The study, led by New York University School of Medicine researcher Edward A. Fisher, MD, PhD, the Leon H. Charney Professor of Cardiovascular Medicine and Professor of Cell Biology, is published in the May issue of the Journal of Clinical Investigation.
"It does appear that antioxidant vitamins may be potentially harmful for the heart based on their ability to increase the secretion of VLDL in the liver cells and in the mice that we studied," says Dr. Fisher, who directs the Lipid Treatment & Research Center at NYU Medical Center.
After its secretion from the liver, VLDL is converted in the bloodstream to low-density lipoprotein (LDL), the so-called bad form of cholesterol. The liver is the major source of atherosclerosis-causing lipoproteins. "However, our study is the first to document this association between antioxidant vitamins and VLDL cholesterol, and more studies are needed to back up our findings," says Dr. Fisher, who is also Director of the Marc and Ruti Bell Vascular Biology and Disease Research Program at NYU.
"Until more data becomes available, we can't make any recommendations about whether people should not use these vitamins," says Dr. Fisher.

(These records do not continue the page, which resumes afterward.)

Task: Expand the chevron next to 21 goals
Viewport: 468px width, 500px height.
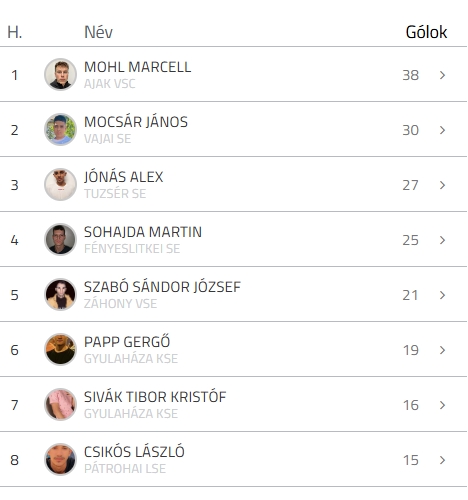Action: (x=442, y=295)
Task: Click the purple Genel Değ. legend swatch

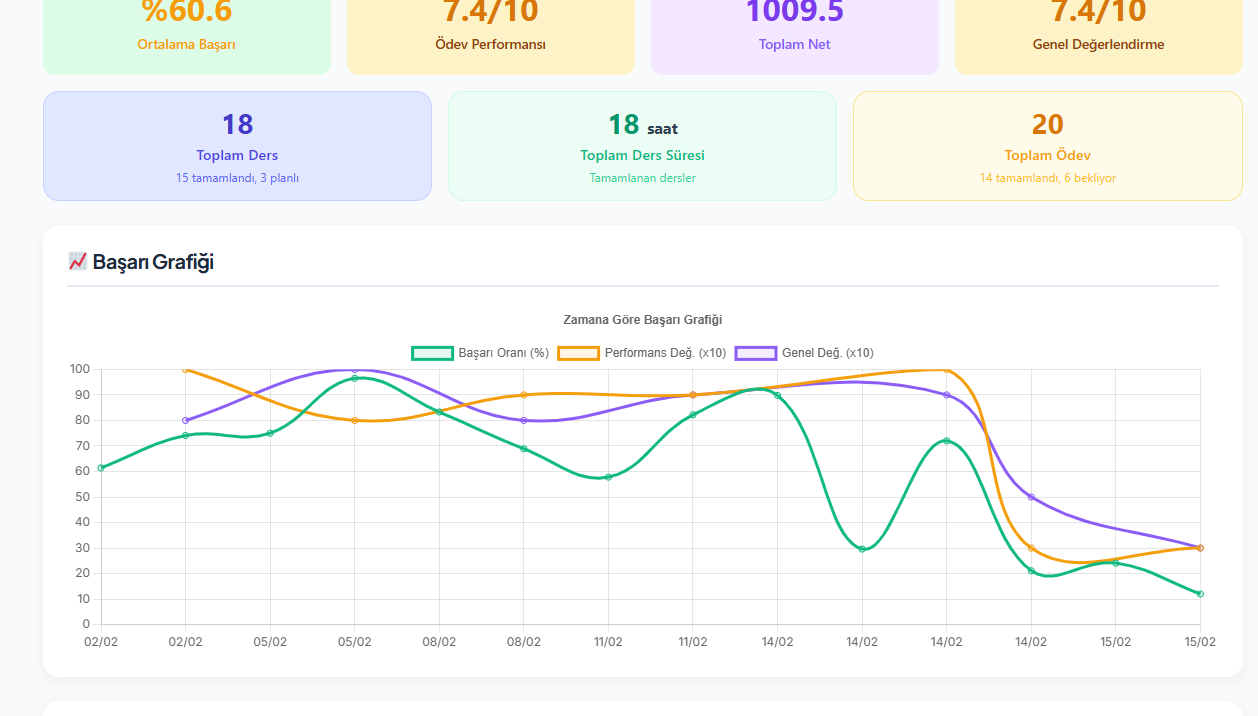Action: 755,353
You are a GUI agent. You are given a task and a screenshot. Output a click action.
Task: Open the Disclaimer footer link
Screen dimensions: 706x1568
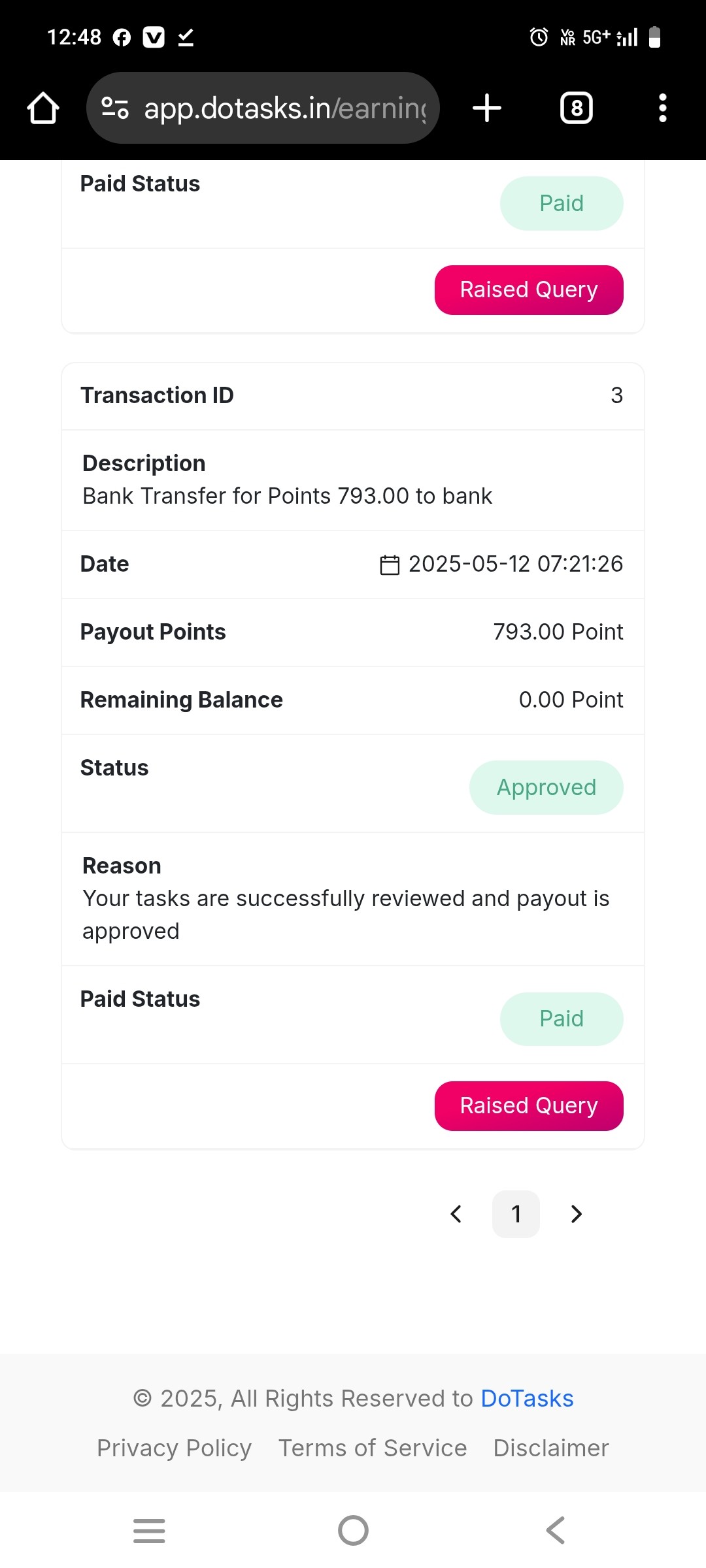(551, 1448)
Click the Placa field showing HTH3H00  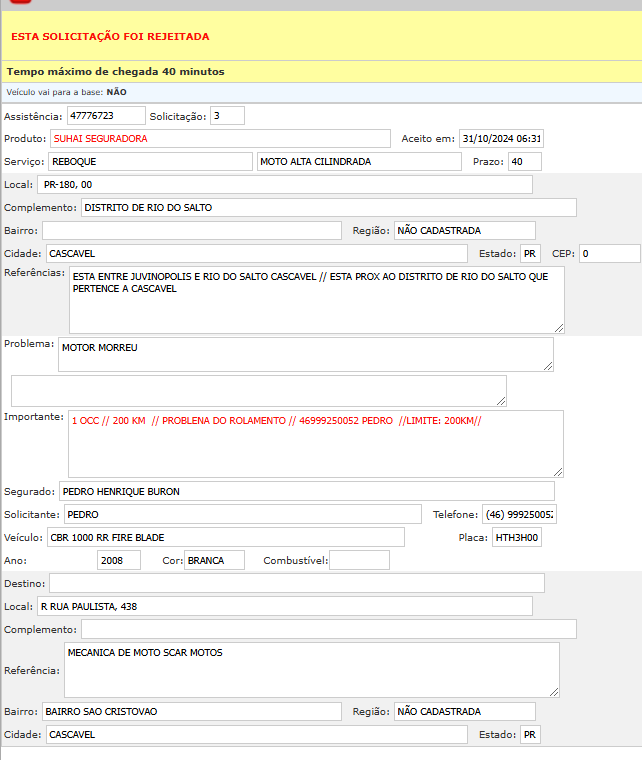pos(517,537)
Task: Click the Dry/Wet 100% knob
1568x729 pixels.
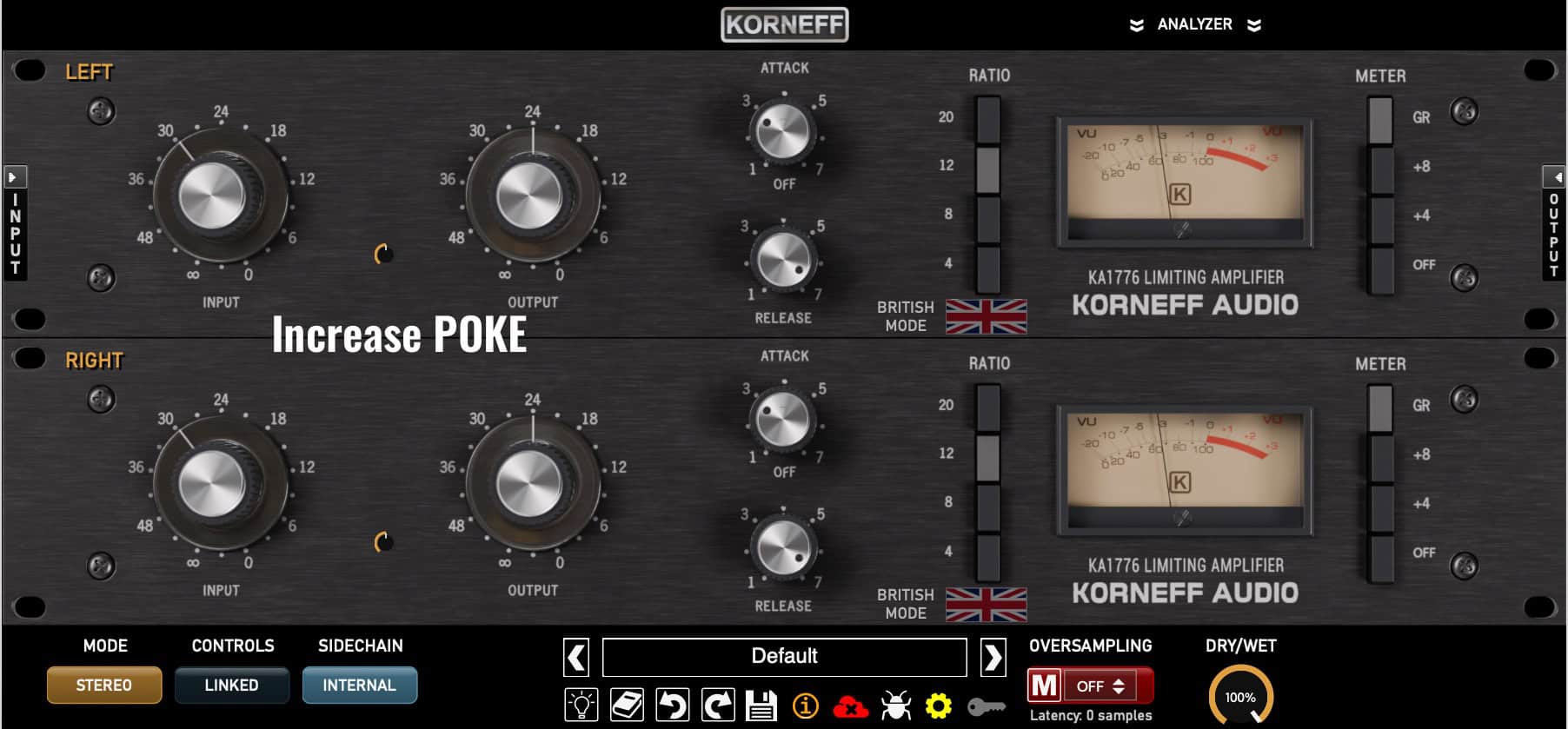Action: 1240,696
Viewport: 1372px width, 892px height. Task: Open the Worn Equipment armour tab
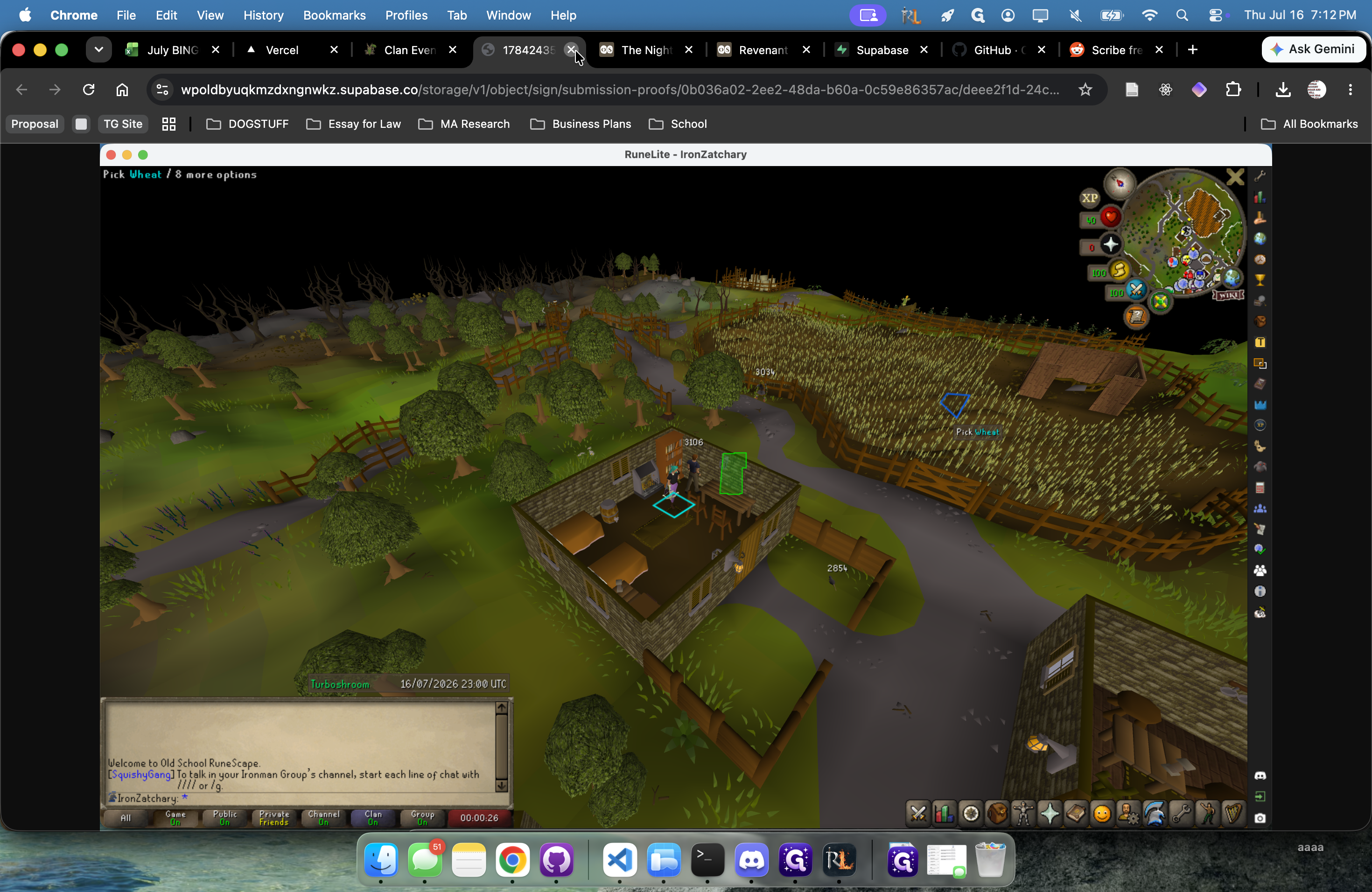1023,814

Overall, antioxidants usually have been considered healthful. The vitamins scavenge "free radicals," which are highly reactive and damaging forms of oxygen produced by natural metabolic processes in the body and by external sources like the sun's UV rays, ozone, and toxins in pesticides, among other things. In the early 1990s, laboratory studies suggested that antioxidant vitamins prevented biochemical changes that made cholesterol form plaques that can block blood flow through the arteries. Although some subsequent clinical studies seemed to back up these findings, others did not.
The new study by Dr. Fisher and his colleagues provides a different perspective on antioxidants. Surprisingly, his group found that antioxidants hampered a process in the liver that prevents the production of harmful lipoproteins.
When cells are under "oxidative stress," free radicals produced by the normal conversion of polyunsaturated fatty acids to lipid peroxides bombard the cells. The scientists discovered that liver cells respond by activating a pathway that breaks down ApoB100, a critical protein component of VLDL and other harmful lipoproteins. Deprived of the ApoB, the liver cannot now produce these bad lipoproteins and their secretion into the bloodstream is reduced substantially.
In further experiments, vitamin E, a well-known antioxidant, prevented the activation of the lipoprotein-breakdown pathway in rat and mouse liver cells. Thus, the liver destroyed fewer of the bad lipoproteins.
The study also explains why polyunsaturated fatty acids, the good fatty acids found in cold water fish, are healthy for the heart. In another series of experiments, the scientists show that omega-3 and omega-6 fatty acids activated the pathway in the liver that breaks down the bad lipoproteins. Dr. Fisher's group recently described this pathway, which they dubbed PERPP for post-ER presecretory proteolysis.
The scientists also found that the polyunsaturated fatty acids increased the generation of lipid peroxidation products (these compounds produce the nasty smell of rancid fish) and stimulated the PERPP pathway. In addition to the studies with liver cells in laboratory dishes, they also demonstrated the relationship between lipid peroxidation and reduced production of bad lipoproteins in living mice.
Dr. Fisher plans to conduct further experiments in mice to confirm these findings. Direct experimentation in people to explore the inner workings of the liver is difficult, says Dr. Fisher, "but there are already observational studies in normal people showing that a diet enriched in polyunsaturated fats increases blood levels of lipid peroxides and decreases levels of VLDL and LDL."
Antioxidants may still have beneficial affects on other parts of the body, says Dr. Fisher. The molecules, for example, have been shown in some animal studies to protect the arteries from atherosclerosis and the pancreas and other organs from damage caused by diabetes. "In other words, oxidant stress is damaging in some contexts, but probably beneficial in others," he says. "In terms of the risk of cardiovascular disease," he adds, "the previous view that all oxidant stress is bad is probably an oversimplification."
In an editorial accompanying the study titled "Hold the antioxidants and improve plasma lipids?," Ronald Krauss of Children's Hospital Oakland Research Institute in California, writes, "Thus, although there is considerable evidence for the involvement of oxidative stress in many disease processes, including atherosclerosis, the potential for unintended outcomes of oxidant therapy should serve as a warning against proceeding with such treatment in the absence of clinical-trial evidence of benefit and safety."
The new study was supported by grants from the National Institutes of Health and the American Diabetes Association.
Dr. Fisher's co-authors on the study are: Meihui Pan of NYU School of Medicine; Arthur Cederbaum of Mount Sinai School of Medicine, New York; Yuan-Li Zhang and Henry Ginsberg of the College of Physicians and Surgeons, Columbia University, New York; and Kevin Jon Williams of Jefferson Medical College, Thomas Jefferson University, Philadelphia.